=== DOCUMENT ===
It's a march that brings to mind a movie of a few years ago, Big
Shot's Funeral. In the film, it seems that a famous American director
wants to have the filming of his Chinese funeral listed on the NASDAQ. The
theme is anything but an outrageous joke. Of course, the premise is that the
funeral is funded by an IPO. [Believe it or not, the Chinese production stars
Donald Sutherland as the American director].
Chinese stocks are surging on the U.S. stock market. According
to SouFun,
since the latest market uptick began in September 2010, a total of 38 Chinese
companies have successfully listed on the U.S. stock market, attracting a total
of $4.5 billion. Shanda
Literature, classified ad site 58
City [58同城], Thunder
[迅雷等],
and other companies are also hot in the heels to be U.S.-listed. However, with
the scandals and rumors swirling, U.S.-listed Chinese companies face an unprecedented
crisis of confidence.

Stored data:
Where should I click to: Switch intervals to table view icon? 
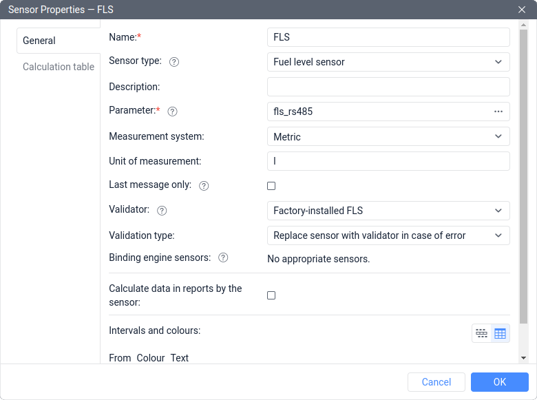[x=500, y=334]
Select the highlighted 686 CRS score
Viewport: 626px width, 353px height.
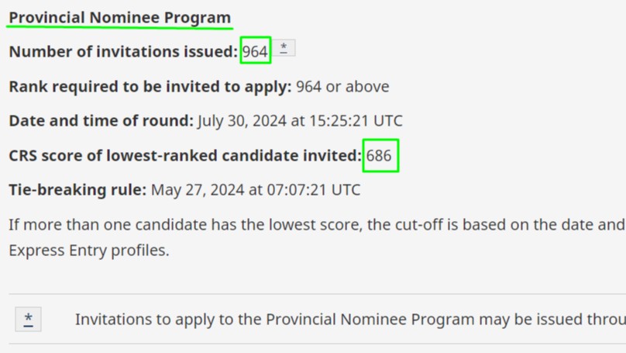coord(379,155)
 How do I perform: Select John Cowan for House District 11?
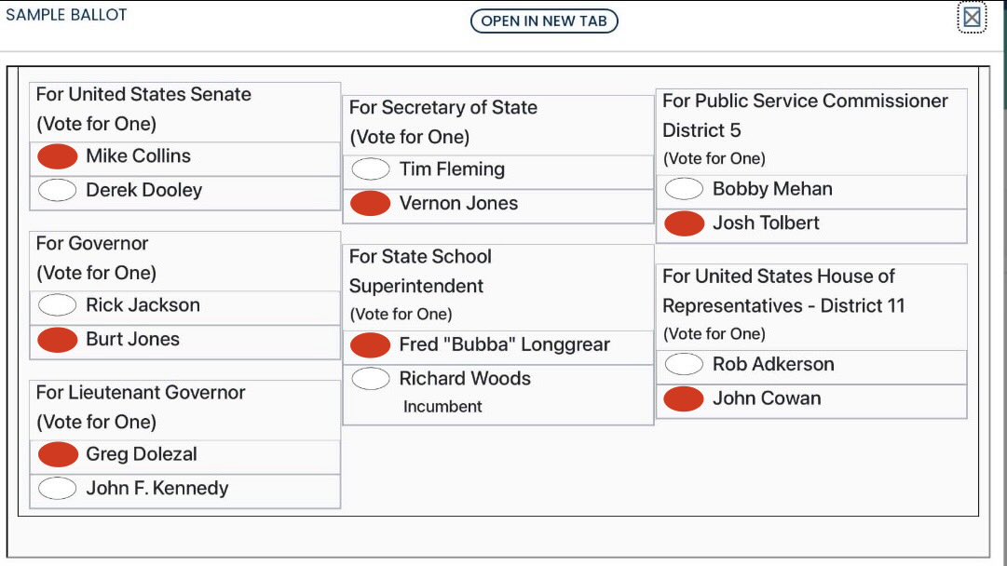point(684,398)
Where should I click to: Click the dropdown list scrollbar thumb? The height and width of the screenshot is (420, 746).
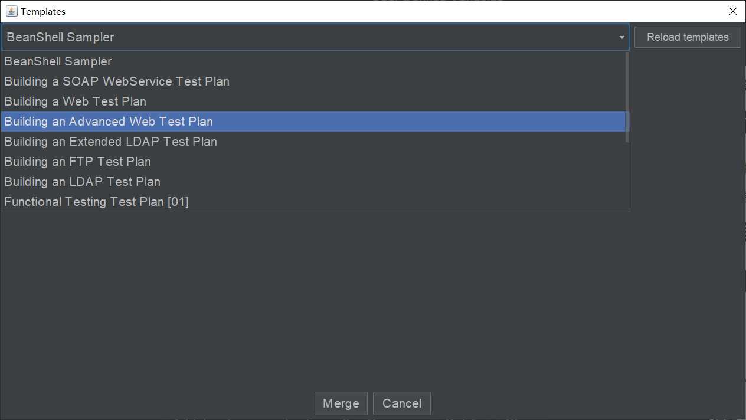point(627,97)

=== EXERCISE INSTRUCTIONS ===
[A] For each statement below, say whether it agrees with the passage on Chinese stocks. Answer yes or no, and quote the words of the passage that decide it. (i) The film Big Shot's Funeral stars Donald Sutherland as the American director. (ii) Since September 2010, 38 Chinese companies have listed on the U.S. stock market. (iii) In the film, the funeral is paid for with a bank loan.
[B] Retype the entries in the Stored data, starting with the line that contains "Select the highlighted 686 CRS score" and continuing through the end of the entries, with both ends included and the pictures left out.
The passage and the stored data were taken from unrelated sources.

=== ANSWERS TO THE TASKS ===
[A]
(i) Yes: "the Chinese production stars Donald Sutherland as the American director"
(ii) Yes: "a total of 38 Chinese companies have successfully listed on the U.S. stock market"
(iii) No: "the funeral is funded by an IPO"

[B]
Select the highlighted 686 CRS score
Viewport: 626px width, 353px height.
coord(379,155)
 How do I perform: Select John Cowan for House District 11?
point(684,398)
Where should I click to: Click the dropdown list scrollbar thumb? The height and width of the screenshot is (420, 746).
point(627,97)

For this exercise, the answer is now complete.